Seed oils are often vilified for their supposed role in heart disease. Yet, research consistently shows the opposite. For example, a meta-analysis in The Journal of Clinical Lipidology (2018) found that replacing saturated fats with polyunsaturated fats from sources like seed oils reduces LDL (« bad ») cholesterol and lowers cardiovascular risk. Canola oil, in particular, is endorsed by several health organisations for its favourable fatty acid profile and cholesterol-lowering effects.

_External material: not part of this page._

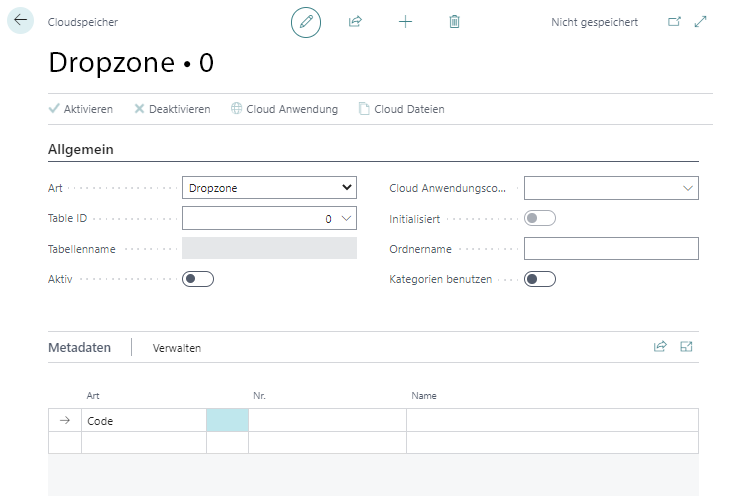This screenshot has height=496, width=756.
Task: Toggle the Kategorien benutzen switch
Action: [540, 279]
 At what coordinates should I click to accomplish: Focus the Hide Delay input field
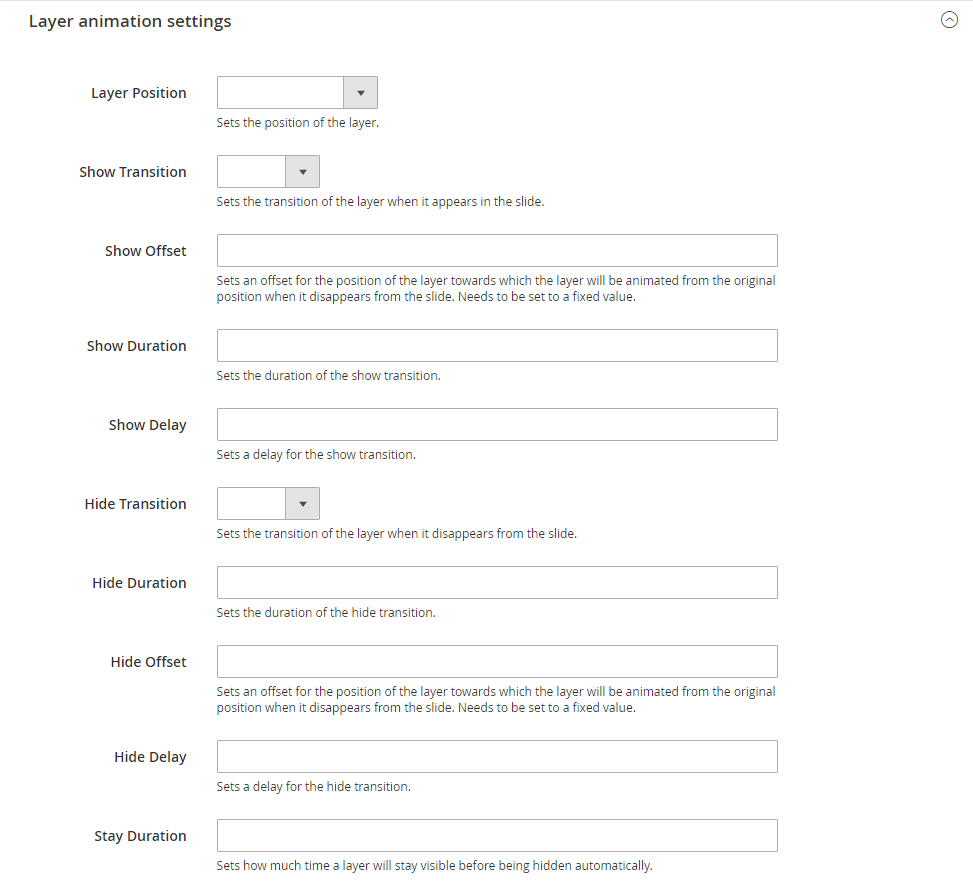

Addressing concerns about processing

Another common critique is that seed oils undergo extensive processing, including chemical extraction and deodorisation. While it’s true that these processes are part of production, the resulting oils remain safe and nutrient-rich. Refined seed oils are free from harmful trans fats and are fortified with vitamin E, a powerful antioxidant. Furthermore, cold-pressed and minimally processed versions of seed oils are available for those who prefer less refinement.

Real-world evidence

Public health data also highlight the positive impact of seed oil consumption. In countries like Japan and Spain, where diets are rich in plant-based oils, heart disease rates are significantly lower compared to regions with high saturated fat intake. Additionally, replacing animal fats with seed oils has been shown to improve lipid profiles and support weight management in numerous studies.

Conclusion

The claim that seed oils are inherently harmful is not supported by scientific evidence. When consumed as part of a balanced diet, seed oils provide essential fatty acids, improve heart health, and support overall well-being. Instead of demonising a single food group, it’s more productive to focus on eating a variety of nutrient-dense foods while limiting ultra-processed snacks and added sugars. By embracing a holistic approach, seed oils can be part of a healthy, sustainable diet.